We have previously written blog posts about the availability and procedure for “expungement” relief pursuant to Penal Code section 1203.4 after a defendant’s probationary grant has ended or when probation has terminated early per Penal Code section 1203.3.

This blog post discusses the procedure for obtaining expungement relief pursuant to Penal Code section 1203.4a when a defendant has not been granted probation.

Penal Code section 1203.4a permits a qualifying defendant convicted of a misdemeanor and not granted probation and every defendant convicted of an infraction to withdraw a plea of guilty or no contest and enter a plea of not guilty. (Penal Code section 1203.4a(a)). The court will thereupon dismiss the accusatory pleading against the defendant and the person will be released from many of the penalties and disabilities resulting from the offense. (Penal Code section 1203.4a(a)).

With certain exceptions, a petitioner is entitled to relief under Section 1203.4a if all the following are true:

1. One year from the date of pronouncement of judgement has lapsed;

2. Defendant has fully complied with and performed the sentence of the court;

3. Defendant is not serving a sentence for any offense and is not under charge of commission of any crime; and

4. Defendant has lived an honest and upright life and conformed to and obeyed the laws of the land since the pronouncement of judgement. [1]

If the defendant does not satisfy all the requirements listed above, after the lapse of one year from the pronouncement of judgment the court may, in its discretion and in the interests of justice, grant relief under this statute if the defendant has complied with requirements (1) – (3). (Penal Code section 1203.4a(b)).

As with expungements under Penal Code section 1203.4, after an expungement is granted, the conviction is not eliminated from one’s record and will likely appear on a background check or criminal record check but will reflect that the conviction has been “dismissed” instead of “convicted.” Although the criminal history of a conviction is still visible after an expungement is granted, the fact that it has been dismissed pursuant to Penal Code section 1203.4a demonstrates the person’s rehabilitation and is oftentimes necessary for obtaining certain licenses in California.

Expungement relief can have a great beneficial impact on obtaining housing, employment, and other benefits.


The information in this blog post (“post”) is provided for general informational purposes only, and may not reflect the current law in your jurisdiction.
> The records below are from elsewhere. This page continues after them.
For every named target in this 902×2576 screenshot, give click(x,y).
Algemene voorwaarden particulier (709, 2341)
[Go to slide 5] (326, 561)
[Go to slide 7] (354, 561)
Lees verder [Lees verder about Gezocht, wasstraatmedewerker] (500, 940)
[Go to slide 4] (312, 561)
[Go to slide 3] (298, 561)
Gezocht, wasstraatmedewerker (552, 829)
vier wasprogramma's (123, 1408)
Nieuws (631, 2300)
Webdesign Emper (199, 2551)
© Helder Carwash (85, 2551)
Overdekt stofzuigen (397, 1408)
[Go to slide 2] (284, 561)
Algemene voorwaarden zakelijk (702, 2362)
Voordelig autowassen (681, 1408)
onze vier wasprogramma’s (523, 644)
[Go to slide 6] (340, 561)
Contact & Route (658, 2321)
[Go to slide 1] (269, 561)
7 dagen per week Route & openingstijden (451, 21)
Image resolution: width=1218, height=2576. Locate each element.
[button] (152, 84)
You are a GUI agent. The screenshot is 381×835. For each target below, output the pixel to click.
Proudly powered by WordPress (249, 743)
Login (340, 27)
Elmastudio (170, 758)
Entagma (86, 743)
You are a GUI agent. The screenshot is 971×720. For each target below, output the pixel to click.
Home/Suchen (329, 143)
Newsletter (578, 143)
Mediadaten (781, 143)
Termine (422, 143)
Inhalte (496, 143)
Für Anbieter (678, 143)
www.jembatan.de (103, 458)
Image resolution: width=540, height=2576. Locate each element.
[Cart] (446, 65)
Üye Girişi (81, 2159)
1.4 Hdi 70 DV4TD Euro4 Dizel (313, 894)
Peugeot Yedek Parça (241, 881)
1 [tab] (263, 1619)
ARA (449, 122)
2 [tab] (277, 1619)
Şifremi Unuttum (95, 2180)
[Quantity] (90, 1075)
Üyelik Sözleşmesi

No information contained in this post should be construed as legal advice from Escovar Law, APC or the individual author, nor is it intended to be a substitute for legal counsel on any subject matter. No reader of this post should act or refrain from acting on the basis of any information included in, or accessible through, this Post without seeking the appropriate legal or other professional advice on the particular facts and circumstances at issue from a lawyer licensed in the recipient’s state, country or other appropriate licensing jurisdiction. The information on this website is a communication and is for informational purposes only. The facts of every case are unique and nothing on this page or on this website should be taken as legal advice for any individual case or situation. The information on this website is not intended to create an attorney-client relationship and viewing of this information does not create an attorney-client relationship.


[1] It is important to be aware that not all offenses qualify for relief under this section and relief pursuant to Section 1203.4a will not relieve someone of the requirement to register under Penal Code section 290, if applicable. (Penal Code section 1203.4a(d)(1)-(3)). Further, in any subsequent prosecution of the defendant for any other purpose, “the prior conviction may be pleaded and proved and shall have the same effect as if relief had not been granted pursuant to this section.” (Penal Code section 1203.4a(c)(1)). Relief under this section does not restore firearm rights and does not permit a person prohibited from holding public office as a result of the conviction to hold public office. (Penal Code section 1203.4a(c)(2) and (3)).